TASK BRIEF
An exact, complete copy of the lines below is the expected answer.

(Stored data)

########################################

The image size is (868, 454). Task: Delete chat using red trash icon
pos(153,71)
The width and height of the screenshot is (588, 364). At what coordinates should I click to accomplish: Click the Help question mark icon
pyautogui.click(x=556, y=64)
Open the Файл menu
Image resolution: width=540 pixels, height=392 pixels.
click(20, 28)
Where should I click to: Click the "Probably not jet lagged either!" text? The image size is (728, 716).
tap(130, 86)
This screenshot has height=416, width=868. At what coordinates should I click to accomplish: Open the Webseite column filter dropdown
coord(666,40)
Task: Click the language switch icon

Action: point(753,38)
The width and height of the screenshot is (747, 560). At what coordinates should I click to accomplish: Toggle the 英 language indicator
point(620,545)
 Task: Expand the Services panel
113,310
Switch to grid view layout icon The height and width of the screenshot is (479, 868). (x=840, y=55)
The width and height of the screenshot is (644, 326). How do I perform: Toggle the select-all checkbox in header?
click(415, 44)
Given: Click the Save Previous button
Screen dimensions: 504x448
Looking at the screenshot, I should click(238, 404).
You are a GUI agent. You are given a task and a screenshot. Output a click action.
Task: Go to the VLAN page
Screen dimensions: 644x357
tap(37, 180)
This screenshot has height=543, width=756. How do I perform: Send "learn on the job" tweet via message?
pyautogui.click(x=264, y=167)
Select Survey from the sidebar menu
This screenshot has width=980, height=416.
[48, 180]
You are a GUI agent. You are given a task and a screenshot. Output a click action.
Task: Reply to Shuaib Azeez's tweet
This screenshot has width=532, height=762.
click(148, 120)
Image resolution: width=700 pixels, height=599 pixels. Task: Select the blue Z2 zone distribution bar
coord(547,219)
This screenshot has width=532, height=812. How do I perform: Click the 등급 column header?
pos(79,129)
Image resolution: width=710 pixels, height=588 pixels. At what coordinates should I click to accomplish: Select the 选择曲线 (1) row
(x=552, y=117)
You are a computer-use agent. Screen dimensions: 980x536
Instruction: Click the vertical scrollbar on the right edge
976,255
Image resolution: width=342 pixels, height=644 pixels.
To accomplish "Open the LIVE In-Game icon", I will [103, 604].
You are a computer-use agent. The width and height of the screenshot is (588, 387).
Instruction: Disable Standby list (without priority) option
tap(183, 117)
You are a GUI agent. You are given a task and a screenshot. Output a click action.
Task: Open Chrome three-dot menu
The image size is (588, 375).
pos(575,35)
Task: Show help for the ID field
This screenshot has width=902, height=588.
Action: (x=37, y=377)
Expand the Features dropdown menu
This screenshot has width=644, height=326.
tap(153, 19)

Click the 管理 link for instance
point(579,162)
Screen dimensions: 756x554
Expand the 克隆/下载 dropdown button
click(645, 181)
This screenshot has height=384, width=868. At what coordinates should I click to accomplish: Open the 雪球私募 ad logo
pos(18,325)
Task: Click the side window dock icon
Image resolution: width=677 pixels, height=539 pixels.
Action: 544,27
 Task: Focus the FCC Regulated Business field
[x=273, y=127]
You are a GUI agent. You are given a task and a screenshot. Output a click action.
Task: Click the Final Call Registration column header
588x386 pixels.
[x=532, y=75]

########################################

EXPECTED ANSWER
The image size is (868, 454). Task: Delete chat using red trash icon
pos(153,71)
The width and height of the screenshot is (588, 364). At what coordinates should I click to accomplish: Click the Help question mark icon
pyautogui.click(x=556, y=64)
Open the Файл menu
Image resolution: width=540 pixels, height=392 pixels.
click(20, 28)
Where should I click to: Click the "Probably not jet lagged either!" text? The image size is (728, 716).
tap(130, 86)
This screenshot has height=416, width=868. At what coordinates should I click to accomplish: Open the Webseite column filter dropdown
coord(666,40)
Task: Click the language switch icon

Action: point(753,38)
The width and height of the screenshot is (747, 560). At what coordinates should I click to accomplish: Toggle the 英 language indicator
point(620,545)
 Task: Expand the Services panel
113,310
Switch to grid view layout icon The height and width of the screenshot is (479, 868). (x=840, y=55)
The width and height of the screenshot is (644, 326). How do I perform: Toggle the select-all checkbox in header?
click(415, 44)
Given: Click the Save Previous button
Screen dimensions: 504x448
Looking at the screenshot, I should click(238, 404).
You are a GUI agent. You are given a task and a screenshot. Output a click action.
Task: Go to the VLAN page
Screen dimensions: 644x357
tap(37, 180)
This screenshot has height=543, width=756. How do I perform: Send "learn on the job" tweet via message?
pyautogui.click(x=264, y=167)
Select Survey from the sidebar menu
This screenshot has width=980, height=416.
[48, 180]
You are a GUI agent. You are given a task and a screenshot. Output a click action.
Task: Reply to Shuaib Azeez's tweet
This screenshot has width=532, height=762.
click(148, 120)
Image resolution: width=700 pixels, height=599 pixels. Task: Select the blue Z2 zone distribution bar
coord(547,219)
This screenshot has width=532, height=812. How do I perform: Click the 등급 column header?
pos(79,129)
Image resolution: width=710 pixels, height=588 pixels. At what coordinates should I click to accomplish: Select the 选择曲线 (1) row
(x=552, y=117)
You are a computer-use agent. Screen dimensions: 980x536
Instruction: Click the vertical scrollbar on the right edge
976,255
Image resolution: width=342 pixels, height=644 pixels.
To accomplish "Open the LIVE In-Game icon", I will [103, 604].
You are a computer-use agent. The width and height of the screenshot is (588, 387).
Instruction: Disable Standby list (without priority) option
tap(183, 117)
You are a GUI agent. You are given a task and a screenshot. Output a click action.
Task: Open Chrome three-dot menu
The image size is (588, 375).
pos(575,35)
Task: Show help for the ID field
This screenshot has width=902, height=588.
Action: (x=37, y=377)
Expand the Features dropdown menu
This screenshot has width=644, height=326.
tap(153, 19)

Click the 管理 link for instance
point(579,162)
Screen dimensions: 756x554
Expand the 克隆/下载 dropdown button
click(645, 181)
This screenshot has height=384, width=868. At what coordinates should I click to accomplish: Open the 雪球私募 ad logo
pos(18,325)
Task: Click the side window dock icon
Image resolution: width=677 pixels, height=539 pixels.
Action: 544,27
 Task: Focus the FCC Regulated Business field
[x=273, y=127]
You are a GUI agent. You are given a task and a screenshot. Output a click action.
Task: Click the Final Call Registration column header
588x386 pixels.
[x=532, y=75]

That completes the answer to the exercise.